Moderna will turn to a biotech startup, National Resilience, to manufacture additional doses of its Covid-19 vaccine.
Moderna had previously said it would manufacture 800 million to 1 billion doses of its Covid-19 vaccine in 2021, ramping up to 3 billion doses in 2022. A person familiar with the company said the collaboration might result in hundreds of millions more doses. Currently, the vaccine is given as a two-dose series, though Moderna has said at least some patients may need a third dose given many months later.

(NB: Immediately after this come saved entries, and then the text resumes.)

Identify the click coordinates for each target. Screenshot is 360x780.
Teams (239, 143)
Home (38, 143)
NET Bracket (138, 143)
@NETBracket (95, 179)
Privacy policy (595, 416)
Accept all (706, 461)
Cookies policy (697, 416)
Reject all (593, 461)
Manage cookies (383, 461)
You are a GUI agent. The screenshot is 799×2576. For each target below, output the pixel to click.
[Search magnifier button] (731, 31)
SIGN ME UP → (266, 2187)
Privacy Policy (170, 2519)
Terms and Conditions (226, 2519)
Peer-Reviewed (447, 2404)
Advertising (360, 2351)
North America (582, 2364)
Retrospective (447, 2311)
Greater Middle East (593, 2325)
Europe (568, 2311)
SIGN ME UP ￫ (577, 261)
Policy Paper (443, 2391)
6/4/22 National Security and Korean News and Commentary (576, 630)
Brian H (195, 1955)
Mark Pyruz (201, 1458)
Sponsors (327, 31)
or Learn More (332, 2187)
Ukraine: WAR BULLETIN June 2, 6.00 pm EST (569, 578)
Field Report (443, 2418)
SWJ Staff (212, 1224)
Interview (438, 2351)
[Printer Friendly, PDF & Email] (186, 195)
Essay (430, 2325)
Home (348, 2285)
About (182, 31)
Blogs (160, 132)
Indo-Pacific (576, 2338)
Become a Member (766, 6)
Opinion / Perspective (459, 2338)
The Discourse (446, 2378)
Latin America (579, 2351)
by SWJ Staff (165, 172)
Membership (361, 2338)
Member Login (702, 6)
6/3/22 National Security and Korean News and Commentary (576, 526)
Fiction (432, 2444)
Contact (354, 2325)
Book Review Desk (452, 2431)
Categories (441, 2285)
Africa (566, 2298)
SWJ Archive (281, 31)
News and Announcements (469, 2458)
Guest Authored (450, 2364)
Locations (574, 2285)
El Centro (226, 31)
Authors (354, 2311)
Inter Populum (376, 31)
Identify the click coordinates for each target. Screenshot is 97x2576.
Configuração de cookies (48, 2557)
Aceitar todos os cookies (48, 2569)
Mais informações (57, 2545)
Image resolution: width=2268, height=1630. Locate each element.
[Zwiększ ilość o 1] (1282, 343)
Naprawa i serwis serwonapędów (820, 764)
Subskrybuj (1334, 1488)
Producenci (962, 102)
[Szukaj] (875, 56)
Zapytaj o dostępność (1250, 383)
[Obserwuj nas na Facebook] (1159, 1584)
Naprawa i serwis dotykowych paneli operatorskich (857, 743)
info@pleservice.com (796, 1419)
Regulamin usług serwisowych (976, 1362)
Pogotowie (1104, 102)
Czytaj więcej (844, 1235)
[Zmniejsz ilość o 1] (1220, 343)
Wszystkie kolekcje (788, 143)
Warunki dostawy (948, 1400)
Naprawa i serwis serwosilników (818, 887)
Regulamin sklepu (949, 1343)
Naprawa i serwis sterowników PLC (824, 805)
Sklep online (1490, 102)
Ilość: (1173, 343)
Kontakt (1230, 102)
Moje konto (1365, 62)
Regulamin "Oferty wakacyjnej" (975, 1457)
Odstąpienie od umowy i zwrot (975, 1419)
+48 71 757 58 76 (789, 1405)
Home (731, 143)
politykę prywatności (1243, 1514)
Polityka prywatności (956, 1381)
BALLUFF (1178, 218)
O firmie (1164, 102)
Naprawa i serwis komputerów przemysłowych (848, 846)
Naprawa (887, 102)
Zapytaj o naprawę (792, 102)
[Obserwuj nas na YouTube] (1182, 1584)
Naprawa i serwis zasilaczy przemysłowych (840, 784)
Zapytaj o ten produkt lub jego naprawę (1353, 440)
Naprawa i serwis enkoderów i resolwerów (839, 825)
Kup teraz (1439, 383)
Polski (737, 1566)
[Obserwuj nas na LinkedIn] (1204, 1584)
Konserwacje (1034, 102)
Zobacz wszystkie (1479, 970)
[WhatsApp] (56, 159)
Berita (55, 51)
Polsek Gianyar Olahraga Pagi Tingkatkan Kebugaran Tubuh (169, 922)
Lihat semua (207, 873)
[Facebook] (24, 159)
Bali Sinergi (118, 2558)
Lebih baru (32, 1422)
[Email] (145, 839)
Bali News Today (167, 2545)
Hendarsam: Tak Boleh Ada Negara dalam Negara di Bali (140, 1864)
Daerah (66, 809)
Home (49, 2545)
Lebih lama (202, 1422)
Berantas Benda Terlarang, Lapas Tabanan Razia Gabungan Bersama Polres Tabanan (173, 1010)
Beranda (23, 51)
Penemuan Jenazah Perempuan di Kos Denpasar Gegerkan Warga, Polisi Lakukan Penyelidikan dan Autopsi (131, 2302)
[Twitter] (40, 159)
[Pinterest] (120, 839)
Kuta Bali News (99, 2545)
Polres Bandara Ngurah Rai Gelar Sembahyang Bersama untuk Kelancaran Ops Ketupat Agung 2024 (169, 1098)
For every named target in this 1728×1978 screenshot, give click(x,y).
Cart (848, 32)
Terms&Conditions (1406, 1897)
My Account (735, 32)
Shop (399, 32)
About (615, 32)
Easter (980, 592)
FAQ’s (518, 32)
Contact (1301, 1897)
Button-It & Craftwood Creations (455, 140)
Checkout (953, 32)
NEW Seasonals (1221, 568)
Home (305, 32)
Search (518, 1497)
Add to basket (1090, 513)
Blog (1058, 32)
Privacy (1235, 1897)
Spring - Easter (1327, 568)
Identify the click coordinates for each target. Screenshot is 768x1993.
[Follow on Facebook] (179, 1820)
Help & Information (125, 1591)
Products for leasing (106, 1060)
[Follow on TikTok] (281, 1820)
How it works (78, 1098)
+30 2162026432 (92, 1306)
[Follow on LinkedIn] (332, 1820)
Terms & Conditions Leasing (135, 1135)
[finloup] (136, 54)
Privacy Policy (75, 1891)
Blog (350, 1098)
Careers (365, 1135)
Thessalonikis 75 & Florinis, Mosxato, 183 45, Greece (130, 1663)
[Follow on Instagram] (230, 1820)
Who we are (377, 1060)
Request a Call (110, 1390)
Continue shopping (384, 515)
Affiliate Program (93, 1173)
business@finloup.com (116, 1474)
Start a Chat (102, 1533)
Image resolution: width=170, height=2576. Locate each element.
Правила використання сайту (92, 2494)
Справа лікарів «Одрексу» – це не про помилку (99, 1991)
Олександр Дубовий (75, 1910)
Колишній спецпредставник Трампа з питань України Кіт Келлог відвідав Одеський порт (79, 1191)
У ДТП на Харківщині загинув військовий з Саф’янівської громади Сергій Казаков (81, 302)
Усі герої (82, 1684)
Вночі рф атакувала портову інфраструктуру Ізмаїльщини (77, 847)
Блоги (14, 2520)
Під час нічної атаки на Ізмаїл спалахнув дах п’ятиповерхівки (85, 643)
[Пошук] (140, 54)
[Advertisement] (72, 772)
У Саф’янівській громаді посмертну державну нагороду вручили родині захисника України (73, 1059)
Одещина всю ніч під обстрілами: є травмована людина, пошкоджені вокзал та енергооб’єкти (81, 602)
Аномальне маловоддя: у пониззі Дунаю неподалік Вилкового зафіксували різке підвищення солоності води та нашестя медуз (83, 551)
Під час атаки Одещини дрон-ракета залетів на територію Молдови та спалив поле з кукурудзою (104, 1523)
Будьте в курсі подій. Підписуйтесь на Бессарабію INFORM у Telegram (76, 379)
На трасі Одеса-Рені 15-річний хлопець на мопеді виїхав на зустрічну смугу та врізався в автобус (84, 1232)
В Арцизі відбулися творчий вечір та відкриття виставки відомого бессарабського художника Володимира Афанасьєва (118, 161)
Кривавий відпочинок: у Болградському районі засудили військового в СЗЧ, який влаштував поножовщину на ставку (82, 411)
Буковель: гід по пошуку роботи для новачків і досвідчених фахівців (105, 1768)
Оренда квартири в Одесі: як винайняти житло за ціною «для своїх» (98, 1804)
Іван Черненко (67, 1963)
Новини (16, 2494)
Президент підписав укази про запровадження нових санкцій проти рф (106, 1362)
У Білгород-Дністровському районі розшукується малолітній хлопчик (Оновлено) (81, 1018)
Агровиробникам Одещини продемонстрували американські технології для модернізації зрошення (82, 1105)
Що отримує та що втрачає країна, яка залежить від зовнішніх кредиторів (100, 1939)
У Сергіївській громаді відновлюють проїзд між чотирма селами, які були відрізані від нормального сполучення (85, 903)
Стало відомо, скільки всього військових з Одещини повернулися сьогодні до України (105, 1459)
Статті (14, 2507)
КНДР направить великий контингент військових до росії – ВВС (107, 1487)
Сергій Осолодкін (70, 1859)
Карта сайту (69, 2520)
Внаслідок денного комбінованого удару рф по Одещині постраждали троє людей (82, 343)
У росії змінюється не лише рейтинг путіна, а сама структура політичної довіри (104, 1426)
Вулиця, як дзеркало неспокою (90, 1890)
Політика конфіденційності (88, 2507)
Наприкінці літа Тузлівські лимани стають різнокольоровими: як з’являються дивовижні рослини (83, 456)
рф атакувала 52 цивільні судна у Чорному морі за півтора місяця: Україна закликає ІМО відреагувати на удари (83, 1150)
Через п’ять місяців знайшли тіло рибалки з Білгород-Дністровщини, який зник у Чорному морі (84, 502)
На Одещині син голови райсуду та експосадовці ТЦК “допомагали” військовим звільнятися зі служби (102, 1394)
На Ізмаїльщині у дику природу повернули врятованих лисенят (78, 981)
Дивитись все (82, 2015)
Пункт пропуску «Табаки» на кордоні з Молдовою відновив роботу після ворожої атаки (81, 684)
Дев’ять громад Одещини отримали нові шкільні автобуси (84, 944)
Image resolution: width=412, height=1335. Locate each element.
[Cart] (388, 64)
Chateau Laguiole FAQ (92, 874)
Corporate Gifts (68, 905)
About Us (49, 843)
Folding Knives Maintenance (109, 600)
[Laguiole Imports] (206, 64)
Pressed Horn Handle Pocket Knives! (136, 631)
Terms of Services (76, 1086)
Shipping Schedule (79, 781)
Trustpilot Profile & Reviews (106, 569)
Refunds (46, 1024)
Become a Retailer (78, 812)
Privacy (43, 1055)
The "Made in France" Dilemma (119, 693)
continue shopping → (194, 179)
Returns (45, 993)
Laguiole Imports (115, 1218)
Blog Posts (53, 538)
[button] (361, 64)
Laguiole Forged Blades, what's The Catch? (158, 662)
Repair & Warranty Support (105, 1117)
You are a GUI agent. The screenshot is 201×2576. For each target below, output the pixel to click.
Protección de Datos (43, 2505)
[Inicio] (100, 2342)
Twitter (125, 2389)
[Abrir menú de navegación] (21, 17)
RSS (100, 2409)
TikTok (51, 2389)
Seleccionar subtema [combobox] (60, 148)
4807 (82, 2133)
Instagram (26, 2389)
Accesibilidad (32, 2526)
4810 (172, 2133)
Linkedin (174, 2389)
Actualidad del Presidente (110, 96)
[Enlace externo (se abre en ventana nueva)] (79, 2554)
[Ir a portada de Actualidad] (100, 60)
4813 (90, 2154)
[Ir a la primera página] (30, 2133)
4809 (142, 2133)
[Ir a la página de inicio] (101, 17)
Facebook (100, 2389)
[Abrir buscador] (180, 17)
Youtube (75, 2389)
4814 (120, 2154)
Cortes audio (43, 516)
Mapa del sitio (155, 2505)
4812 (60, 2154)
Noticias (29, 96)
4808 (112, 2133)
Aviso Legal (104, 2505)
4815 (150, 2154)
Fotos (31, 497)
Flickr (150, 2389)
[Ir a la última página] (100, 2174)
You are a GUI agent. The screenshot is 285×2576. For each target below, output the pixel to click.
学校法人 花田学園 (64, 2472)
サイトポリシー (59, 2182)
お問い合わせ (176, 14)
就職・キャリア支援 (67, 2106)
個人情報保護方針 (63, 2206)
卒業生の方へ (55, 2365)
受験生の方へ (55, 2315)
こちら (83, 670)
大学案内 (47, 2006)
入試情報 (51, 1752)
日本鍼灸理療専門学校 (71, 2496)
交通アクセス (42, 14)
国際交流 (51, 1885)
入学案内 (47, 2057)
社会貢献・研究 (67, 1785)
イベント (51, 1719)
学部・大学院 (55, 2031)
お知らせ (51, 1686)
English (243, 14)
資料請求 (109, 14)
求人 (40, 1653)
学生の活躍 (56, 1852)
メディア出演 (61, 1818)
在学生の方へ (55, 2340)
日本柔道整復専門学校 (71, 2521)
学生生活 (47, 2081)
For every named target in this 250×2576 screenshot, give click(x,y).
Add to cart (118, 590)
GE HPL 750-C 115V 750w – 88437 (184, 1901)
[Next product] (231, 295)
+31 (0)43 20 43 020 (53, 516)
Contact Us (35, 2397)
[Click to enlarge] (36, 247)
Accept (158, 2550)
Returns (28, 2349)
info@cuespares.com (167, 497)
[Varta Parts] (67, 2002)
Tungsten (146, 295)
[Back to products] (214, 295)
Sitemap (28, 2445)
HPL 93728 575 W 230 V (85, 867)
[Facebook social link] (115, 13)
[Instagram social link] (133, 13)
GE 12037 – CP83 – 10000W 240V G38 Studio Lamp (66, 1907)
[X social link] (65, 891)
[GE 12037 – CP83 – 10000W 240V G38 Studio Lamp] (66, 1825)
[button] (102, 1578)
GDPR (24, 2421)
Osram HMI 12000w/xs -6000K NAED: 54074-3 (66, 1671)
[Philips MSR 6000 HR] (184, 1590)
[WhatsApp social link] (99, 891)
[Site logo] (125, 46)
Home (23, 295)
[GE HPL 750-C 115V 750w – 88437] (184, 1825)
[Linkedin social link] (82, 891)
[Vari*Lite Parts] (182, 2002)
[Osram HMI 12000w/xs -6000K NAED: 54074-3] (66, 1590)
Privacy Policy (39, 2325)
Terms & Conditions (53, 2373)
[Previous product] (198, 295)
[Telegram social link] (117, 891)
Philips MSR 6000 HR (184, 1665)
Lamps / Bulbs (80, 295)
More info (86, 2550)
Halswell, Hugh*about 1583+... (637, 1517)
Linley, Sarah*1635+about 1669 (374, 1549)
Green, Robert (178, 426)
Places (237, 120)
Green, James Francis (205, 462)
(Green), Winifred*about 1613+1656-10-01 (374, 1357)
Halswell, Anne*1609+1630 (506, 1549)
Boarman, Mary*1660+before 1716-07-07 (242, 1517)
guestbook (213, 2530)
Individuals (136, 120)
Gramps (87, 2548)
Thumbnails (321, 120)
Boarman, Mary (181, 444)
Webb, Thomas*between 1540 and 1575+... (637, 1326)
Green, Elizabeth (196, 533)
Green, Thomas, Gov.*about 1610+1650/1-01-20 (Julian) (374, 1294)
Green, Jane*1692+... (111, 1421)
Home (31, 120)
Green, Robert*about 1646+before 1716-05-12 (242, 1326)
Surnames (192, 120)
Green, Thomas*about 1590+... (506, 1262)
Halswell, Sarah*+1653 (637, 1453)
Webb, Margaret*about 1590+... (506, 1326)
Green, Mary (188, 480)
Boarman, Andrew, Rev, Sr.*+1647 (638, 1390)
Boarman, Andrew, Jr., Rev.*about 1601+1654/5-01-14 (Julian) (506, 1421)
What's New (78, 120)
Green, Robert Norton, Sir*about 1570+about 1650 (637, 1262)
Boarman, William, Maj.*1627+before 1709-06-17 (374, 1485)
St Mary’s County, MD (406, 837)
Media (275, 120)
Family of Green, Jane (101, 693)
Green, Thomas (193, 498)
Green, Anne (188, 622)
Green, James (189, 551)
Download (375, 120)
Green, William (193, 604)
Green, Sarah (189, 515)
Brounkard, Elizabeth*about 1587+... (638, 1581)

National Resilience will manufacture mRNA to produce the Moderna Covid-19 vaccine at its facility in Mississauga, Ontario, for worldwide distribution. The company is headquartered in San Diego and Cambridge, Mass.
“This collaboration has the potential to ensure more people are protected around the world from the deadly Covid-19 virus,” said Rahul Singhvi, CEO of Resilience, as it is usually called.
Resilience raised $800 million from private investors last November. It was the brainchild of ARCH Venture Partners co-founder Robert Nelsen, who said that he hatched the company from his anger over the pandemic. The technology behind new biotechnology treatments, including mRNA and gene therapy, can be difficult to manufacture, and it appeared to him that even if vaccines and treatments for Covid-19 were developed there would not be enough manufacturing capacity. The company’s board of directors includes former Indiana governor Mitch Daniels, former Senator Bob Kerrey, former FDA commissioner Scott Gottlieb, and Nobel laureate Francis Arnold.
Speaking at the STAT Breakthrough Science Summit this summer, Nelsen said that he put the company together entirely with his cell phone, eschewing a computer, and mostly, he said, in his bathrobe.
Even as Moderna and Pfizer/BioNTech have ramped up production on their vaccines, demand for the shots far exceeds supply, with many countries in the developing world unable to get new vaccines. This has put pressure on the companies to further increase production.
In an interview with STAT, Singhvi said that the deal came together over a period of months, thanks in part to his prior relationship with Moderna’s head of manufacturing. He emphasized that, in the long-term, Resilience wants to not merely be a contract manufacturer but to improve the science of manufacturing.
“This gives us more conviction that the world needs high quality manufacturing,” Singhvi said. “The world needs better infrastructure and supply chain resiliency so it can respond to these types of challenges in the future.”
Financial terms of the deal were not disclosed.